In our travel writing class we just read an essay by Tobias Smollett who traveled across Europe in the 1800’s. Just imagine going on a trip with a curmudgeonly Grandpa Simpson and you’ll understand the kind of traveler Smollett was.


Upon traveling through France, Smollett notes:


“If there is no cleanliness among these people, much less shall we find decency… There are certain mortifying views of human natures, which undoubtedly ought to be concealed as much as possible, in order to prevent giving offence: and nothing can be more absurd than to plead the difference of custom in different countries, in defence of those usages which cannot fail giving disgust to the organs and senses of mankind.”


Yikes. He goes on to ridicule the French for things as trifling as hinges and locks.


I’ve determined to never become a Smollett. I wish to look upon the foreign—never with condescension—but with wide-eyed wonder. Each adversity ought to be treated as a noble challenge. New viewpoints and experiences will help me break apart the hardening clay that encrusts the idle of mind into their own little curmudgeonly worlds.


When we got to Bill’s apartment our class differences were evident.

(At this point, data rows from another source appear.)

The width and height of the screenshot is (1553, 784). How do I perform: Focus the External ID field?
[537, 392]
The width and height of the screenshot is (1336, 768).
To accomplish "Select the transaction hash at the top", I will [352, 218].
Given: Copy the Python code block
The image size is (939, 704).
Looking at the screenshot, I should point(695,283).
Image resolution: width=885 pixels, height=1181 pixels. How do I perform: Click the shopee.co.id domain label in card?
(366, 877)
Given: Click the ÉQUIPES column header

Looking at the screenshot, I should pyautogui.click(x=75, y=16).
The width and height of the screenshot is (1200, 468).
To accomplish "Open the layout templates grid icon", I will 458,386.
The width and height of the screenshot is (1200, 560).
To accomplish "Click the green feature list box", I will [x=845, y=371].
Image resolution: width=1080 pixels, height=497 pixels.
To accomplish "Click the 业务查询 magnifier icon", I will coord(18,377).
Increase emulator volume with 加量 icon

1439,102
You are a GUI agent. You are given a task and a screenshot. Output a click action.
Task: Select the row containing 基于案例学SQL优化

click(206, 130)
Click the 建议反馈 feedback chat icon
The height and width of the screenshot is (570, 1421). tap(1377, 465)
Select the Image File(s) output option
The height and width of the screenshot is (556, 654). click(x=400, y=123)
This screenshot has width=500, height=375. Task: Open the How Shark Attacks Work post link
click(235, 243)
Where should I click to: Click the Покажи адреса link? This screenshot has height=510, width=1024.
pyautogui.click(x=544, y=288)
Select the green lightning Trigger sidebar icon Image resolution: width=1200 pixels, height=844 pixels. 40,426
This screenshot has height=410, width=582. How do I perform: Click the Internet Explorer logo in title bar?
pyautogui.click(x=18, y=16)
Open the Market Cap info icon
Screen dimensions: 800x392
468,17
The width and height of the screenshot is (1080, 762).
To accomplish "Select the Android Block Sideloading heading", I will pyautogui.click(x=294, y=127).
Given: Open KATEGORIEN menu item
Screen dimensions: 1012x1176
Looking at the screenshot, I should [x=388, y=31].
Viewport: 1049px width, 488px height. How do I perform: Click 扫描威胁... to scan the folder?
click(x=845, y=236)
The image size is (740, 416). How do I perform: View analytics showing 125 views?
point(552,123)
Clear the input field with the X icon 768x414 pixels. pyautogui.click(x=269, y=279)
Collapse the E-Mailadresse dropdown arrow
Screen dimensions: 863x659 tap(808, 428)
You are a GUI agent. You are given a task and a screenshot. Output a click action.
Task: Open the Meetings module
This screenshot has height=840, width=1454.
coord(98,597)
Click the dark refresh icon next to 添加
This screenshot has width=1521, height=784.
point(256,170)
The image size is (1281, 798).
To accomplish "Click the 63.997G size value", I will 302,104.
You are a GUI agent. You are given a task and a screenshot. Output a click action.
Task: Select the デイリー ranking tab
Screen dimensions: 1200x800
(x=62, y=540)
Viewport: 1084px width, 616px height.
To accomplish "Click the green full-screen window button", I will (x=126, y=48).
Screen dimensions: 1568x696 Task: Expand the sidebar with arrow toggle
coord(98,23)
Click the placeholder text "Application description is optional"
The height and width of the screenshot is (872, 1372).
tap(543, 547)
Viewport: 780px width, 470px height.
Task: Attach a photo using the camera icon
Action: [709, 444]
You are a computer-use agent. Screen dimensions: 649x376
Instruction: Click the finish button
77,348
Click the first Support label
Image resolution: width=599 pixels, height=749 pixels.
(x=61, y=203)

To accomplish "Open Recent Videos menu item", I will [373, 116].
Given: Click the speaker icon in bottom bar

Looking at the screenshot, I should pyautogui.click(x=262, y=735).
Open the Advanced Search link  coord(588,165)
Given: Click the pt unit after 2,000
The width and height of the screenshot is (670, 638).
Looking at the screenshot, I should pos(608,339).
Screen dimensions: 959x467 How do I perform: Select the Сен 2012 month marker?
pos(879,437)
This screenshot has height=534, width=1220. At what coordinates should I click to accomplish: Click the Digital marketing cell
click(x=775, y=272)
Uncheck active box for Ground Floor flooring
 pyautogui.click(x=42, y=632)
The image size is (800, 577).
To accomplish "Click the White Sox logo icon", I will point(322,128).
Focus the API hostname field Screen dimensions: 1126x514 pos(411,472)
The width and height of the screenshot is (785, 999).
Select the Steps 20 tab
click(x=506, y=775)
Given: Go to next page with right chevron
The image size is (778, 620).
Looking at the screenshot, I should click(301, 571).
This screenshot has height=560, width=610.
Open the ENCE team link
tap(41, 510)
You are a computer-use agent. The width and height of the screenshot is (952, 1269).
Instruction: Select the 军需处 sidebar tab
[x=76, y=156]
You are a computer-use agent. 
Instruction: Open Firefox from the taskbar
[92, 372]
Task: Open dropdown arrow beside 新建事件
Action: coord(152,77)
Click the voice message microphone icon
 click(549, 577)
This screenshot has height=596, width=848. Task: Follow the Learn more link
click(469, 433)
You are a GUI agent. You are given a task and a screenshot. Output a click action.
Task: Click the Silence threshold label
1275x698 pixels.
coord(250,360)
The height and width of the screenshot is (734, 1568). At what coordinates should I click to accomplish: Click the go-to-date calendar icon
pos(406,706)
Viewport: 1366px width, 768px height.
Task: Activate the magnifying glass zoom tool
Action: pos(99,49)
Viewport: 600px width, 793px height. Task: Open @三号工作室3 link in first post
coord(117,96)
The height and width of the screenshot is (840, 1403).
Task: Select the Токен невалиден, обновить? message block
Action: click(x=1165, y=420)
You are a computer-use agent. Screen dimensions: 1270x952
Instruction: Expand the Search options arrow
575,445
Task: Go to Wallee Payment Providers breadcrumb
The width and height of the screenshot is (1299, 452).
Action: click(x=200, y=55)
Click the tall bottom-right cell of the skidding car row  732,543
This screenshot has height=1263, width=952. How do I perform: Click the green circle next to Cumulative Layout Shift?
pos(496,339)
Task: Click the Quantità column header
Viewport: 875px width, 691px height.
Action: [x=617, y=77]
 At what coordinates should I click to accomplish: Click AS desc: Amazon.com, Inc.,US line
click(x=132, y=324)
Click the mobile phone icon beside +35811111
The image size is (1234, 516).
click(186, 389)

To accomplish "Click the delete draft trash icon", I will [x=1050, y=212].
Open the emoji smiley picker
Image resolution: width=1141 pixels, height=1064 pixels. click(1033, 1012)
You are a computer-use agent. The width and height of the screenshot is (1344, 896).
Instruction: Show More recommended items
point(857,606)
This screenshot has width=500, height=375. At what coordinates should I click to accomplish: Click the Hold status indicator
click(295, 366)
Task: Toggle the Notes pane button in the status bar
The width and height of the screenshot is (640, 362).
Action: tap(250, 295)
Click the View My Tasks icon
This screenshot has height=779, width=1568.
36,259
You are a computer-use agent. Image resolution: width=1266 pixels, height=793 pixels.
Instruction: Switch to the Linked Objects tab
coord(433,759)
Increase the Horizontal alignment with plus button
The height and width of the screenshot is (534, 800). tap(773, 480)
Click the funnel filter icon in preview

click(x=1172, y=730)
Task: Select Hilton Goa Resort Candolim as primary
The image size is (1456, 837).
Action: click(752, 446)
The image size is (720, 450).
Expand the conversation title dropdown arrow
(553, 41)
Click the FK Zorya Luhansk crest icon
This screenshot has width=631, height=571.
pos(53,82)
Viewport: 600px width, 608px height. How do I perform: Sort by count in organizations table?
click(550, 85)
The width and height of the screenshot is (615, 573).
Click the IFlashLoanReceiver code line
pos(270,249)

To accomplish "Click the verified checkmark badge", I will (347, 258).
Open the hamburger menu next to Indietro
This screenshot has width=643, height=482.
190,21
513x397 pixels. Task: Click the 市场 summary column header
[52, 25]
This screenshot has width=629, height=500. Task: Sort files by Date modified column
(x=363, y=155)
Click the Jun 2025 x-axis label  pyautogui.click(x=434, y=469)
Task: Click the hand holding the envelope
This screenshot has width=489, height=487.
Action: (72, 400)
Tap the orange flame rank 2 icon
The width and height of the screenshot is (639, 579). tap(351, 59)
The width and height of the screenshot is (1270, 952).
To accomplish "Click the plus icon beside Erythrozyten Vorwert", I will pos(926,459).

The apartment, with its 30-ft high ceilings, is located in a refurbished tobacco factory, which must cost at least $2,000 a month. Complete with a plasma screen TV, a PS3, and trendy decor, I realized I was in a home far different than the one I had to crouch into each evening.


Bill busted out some fancy wines. When I got out of his bathroom, I quickly noted how the party’s atmosphere had changed.


Bill stood in his boxers by the TV posing—like Costanza in front of a camera—while Lydia ineptly sketched his figure on a giant white sheet of canvas. Bill had his arms folded around the back of his head, and had his back arched as if he was stretching for a limbo. I was all giggles at this point but everyone else was deathly serious. Soon after, Bill got behind the canvas and with a charcoal pencil he feverishly drew Lydia who had stripped down to her bra and panties in a series of dark charcoal lines.


Lydia sprawled out on the floor and flipped off her bra unleashing a pair of jello-y, milky white breasts. Alley began stripping down and laid affectionately with her. I participated in this art scene by busting out my notebook and writing down everything I saw: empty wine bottles, ashtrays with cigarette stubs, two coeds writhing together on the floor with Tarkovsky’s Solaris on in the background, a spartan student in the midst of wealth, and a celibate in the midst of what could soon be an all-out orgy.


Lydia delivered wet, (though tongue-less) kisses to Alley and I think if a few more glasses of wine were imbibed I could have watched a freak-fest unravel. Alas, things ended harmlessly with a game of Apples to Apples and me smilingly teetering back to the van, relishing in the afterglow of my open-minded travels.